Description of the task ▸
Rewrite the lines below with "hamburger menu icon" changed to "three-line menu icon", leaving everything else as it is.

(Word and element pointing entries)
-=-=-

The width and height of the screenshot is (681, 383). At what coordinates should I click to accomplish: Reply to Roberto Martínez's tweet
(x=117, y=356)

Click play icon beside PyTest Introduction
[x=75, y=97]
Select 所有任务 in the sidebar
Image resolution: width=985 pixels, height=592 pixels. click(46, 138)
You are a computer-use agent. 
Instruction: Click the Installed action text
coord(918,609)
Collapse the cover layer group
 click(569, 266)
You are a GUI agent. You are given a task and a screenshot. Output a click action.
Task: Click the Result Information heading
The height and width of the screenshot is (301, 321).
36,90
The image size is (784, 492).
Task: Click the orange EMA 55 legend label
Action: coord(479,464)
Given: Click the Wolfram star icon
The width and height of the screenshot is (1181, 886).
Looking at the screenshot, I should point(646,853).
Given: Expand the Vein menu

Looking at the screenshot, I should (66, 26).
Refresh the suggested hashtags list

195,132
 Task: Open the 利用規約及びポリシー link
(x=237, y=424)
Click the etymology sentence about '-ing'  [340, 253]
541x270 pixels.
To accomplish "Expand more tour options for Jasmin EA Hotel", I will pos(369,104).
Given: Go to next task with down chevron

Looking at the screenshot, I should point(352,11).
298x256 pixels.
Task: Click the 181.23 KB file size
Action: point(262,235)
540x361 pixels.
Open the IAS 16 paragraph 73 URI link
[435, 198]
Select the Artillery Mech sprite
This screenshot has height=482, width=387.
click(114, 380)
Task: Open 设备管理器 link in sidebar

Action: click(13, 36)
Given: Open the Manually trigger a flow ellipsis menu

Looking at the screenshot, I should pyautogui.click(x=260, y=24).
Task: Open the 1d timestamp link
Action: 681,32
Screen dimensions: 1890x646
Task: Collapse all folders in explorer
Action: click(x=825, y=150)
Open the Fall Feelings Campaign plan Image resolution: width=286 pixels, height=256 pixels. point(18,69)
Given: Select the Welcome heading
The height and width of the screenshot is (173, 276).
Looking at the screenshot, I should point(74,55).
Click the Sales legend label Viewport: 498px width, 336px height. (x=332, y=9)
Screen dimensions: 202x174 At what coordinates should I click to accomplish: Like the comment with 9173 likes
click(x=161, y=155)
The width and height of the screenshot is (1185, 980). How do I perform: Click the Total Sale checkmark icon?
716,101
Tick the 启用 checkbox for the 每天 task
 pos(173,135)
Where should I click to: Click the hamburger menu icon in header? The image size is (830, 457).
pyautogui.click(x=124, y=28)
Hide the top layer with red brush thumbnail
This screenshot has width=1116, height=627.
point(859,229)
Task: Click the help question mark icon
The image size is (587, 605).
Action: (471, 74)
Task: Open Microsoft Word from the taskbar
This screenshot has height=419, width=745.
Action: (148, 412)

-=-=-

Correct result ▸
The width and height of the screenshot is (681, 383). At what coordinates should I click to accomplish: Reply to Roberto Martínez's tweet
(x=117, y=356)

Click play icon beside PyTest Introduction
[x=75, y=97]
Select 所有任务 in the sidebar
Image resolution: width=985 pixels, height=592 pixels. click(46, 138)
You are a computer-use agent. 
Instruction: Click the Installed action text
coord(918,609)
Collapse the cover layer group
 click(569, 266)
You are a GUI agent. You are given a task and a screenshot. Output a click action.
Task: Click the Result Information heading
The height and width of the screenshot is (301, 321).
36,90
The image size is (784, 492).
Task: Click the orange EMA 55 legend label
Action: coord(479,464)
Given: Click the Wolfram star icon
The width and height of the screenshot is (1181, 886).
Looking at the screenshot, I should point(646,853).
Given: Expand the Vein menu

Looking at the screenshot, I should (66, 26).
Refresh the suggested hashtags list

195,132
 Task: Open the 利用規約及びポリシー link
(x=237, y=424)
Click the etymology sentence about '-ing'  [340, 253]
541x270 pixels.
To accomplish "Expand more tour options for Jasmin EA Hotel", I will pos(369,104).
Given: Go to next task with down chevron

Looking at the screenshot, I should point(352,11).
298x256 pixels.
Task: Click the 181.23 KB file size
Action: point(262,235)
540x361 pixels.
Open the IAS 16 paragraph 73 URI link
[435, 198]
Select the Artillery Mech sprite
This screenshot has height=482, width=387.
click(114, 380)
Task: Open 设备管理器 link in sidebar

Action: click(13, 36)
Given: Open the Manually trigger a flow ellipsis menu

Looking at the screenshot, I should pyautogui.click(x=260, y=24).
Task: Open the 1d timestamp link
Action: 681,32
Screen dimensions: 1890x646
Task: Collapse all folders in explorer
Action: click(x=825, y=150)
Open the Fall Feelings Campaign plan Image resolution: width=286 pixels, height=256 pixels. point(18,69)
Given: Select the Welcome heading
The height and width of the screenshot is (173, 276).
Looking at the screenshot, I should point(74,55).
Click the Sales legend label Viewport: 498px width, 336px height. (x=332, y=9)
Screen dimensions: 202x174 At what coordinates should I click to accomplish: Like the comment with 9173 likes
click(x=161, y=155)
The width and height of the screenshot is (1185, 980). How do I perform: Click the Total Sale checkmark icon?
716,101
Tick the 启用 checkbox for the 每天 task
 pos(173,135)
Where should I click to: Click the three-line menu icon in header? The image size is (830, 457).
pyautogui.click(x=124, y=28)
Hide the top layer with red brush thumbnail
This screenshot has width=1116, height=627.
point(859,229)
Task: Click the help question mark icon
The image size is (587, 605).
Action: (471, 74)
Task: Open Microsoft Word from the taskbar
This screenshot has height=419, width=745.
Action: (148, 412)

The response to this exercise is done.